The Mule: At 88, Clint Still has his Moves

The plot is simplistic and predictable, but Clint Eastwood mixes a drug running story of “The Mule” with humor and occasional flashes of his tough edgy acting – at 88 years old.

The idea of a Korean War vet in his 80s running cocaine for the murderous Sinaloa drug cartel may seem improbable, but this movie was actually inspired by the real experience of Leo Sharp, a 90-year-old World War II veteran who ran drugs for the Sinaloa Cartel. Sam Dolnick wrote The New York Times magazine article “The Sinaloa Cartel’s 90-Year-Old Drug Mule” on which this movie is based.

The movie weaves together two parallel stories of Earl Stone, an Army veteran who in civilian life was a well-known grower of hybrid lilies but now has fallen on hard times. One story is Earl’s estrangement from his family for placing his business success ahead of family relationships, and the other is his deepening involvement with drug cartel as one of its top mules, transporting over 200 pounds of cocaine at a time between distribution locations.

The stories are Hollywood clichés rescued only by the performance of Clint Eastwood who might give hope to aging actors that still have a future. As producer, director and central character, Eastwood has drawn together some well-known Hollywood faces, undoubtedly his friends, from the 190s and 1990s. Diane Wiest came to prominence in the 1980s winning  two Academy awards (Hannah and her Sisters in 1986, Bullets over Broadway in 1994). Now, at 70, plays Earl’s bitter ex-wife who struggles between memories of their love and the reality of Earl’s neglect.

Laurence Fishburne is burned into movie history as the lithe, wild, drug-addled Tyrone Miller, nicknamed Clean, in Apocalypse Now and the dignified rebel leader Morpheus in The Matrix, as well as his Oscar in 1993 for playing Ike Turner in What’s Love Got to Do with It. Here, at 61, Mr. Fishburne heads the FBI’s investigation into the cartel. And the cartel’s drug lord Latón is played by veteran gangster Andy Garcia, 67,  memorable from Oceans 11, 12, 13, as casino owner Terry Benedict and from Kill the Messenger as the drug dealer Norwin Meneses).

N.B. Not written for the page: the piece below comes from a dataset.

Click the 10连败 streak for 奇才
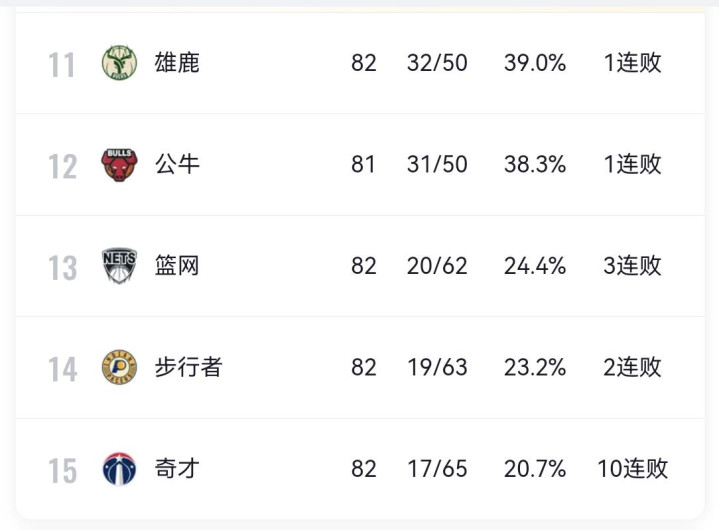The height and width of the screenshot is (530, 719). point(632,468)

Hollywood is notoriously unforgiving of aging actors, for always searching for the next “fresh face,” so it’s good to see these older actors still working, but in this movie, they are playing flat, one-dimensional roles that could be played at almost any age, by actors in their 30s, 40s or 50s.  Hollywood discards aging actors, but sometimes worse, the fantasy machine isn’t able to tell the deeper, more age-appropriate stories of those facing the last stage of life. Perhaps the fault lies with the American public which has no interest in paying money to learn that the flash and sizzle of the first half of life looks pale and empty by the second half.

Older actors could tell us stories about wisdom, meaning and what it’s like to face eternity, but then they would cast doubt on the value of American obsession with youth, romance, glamour and power. The public would have to question the legitimacy of the foundations of their own mad dash lives – and that, at times, can be unbearable.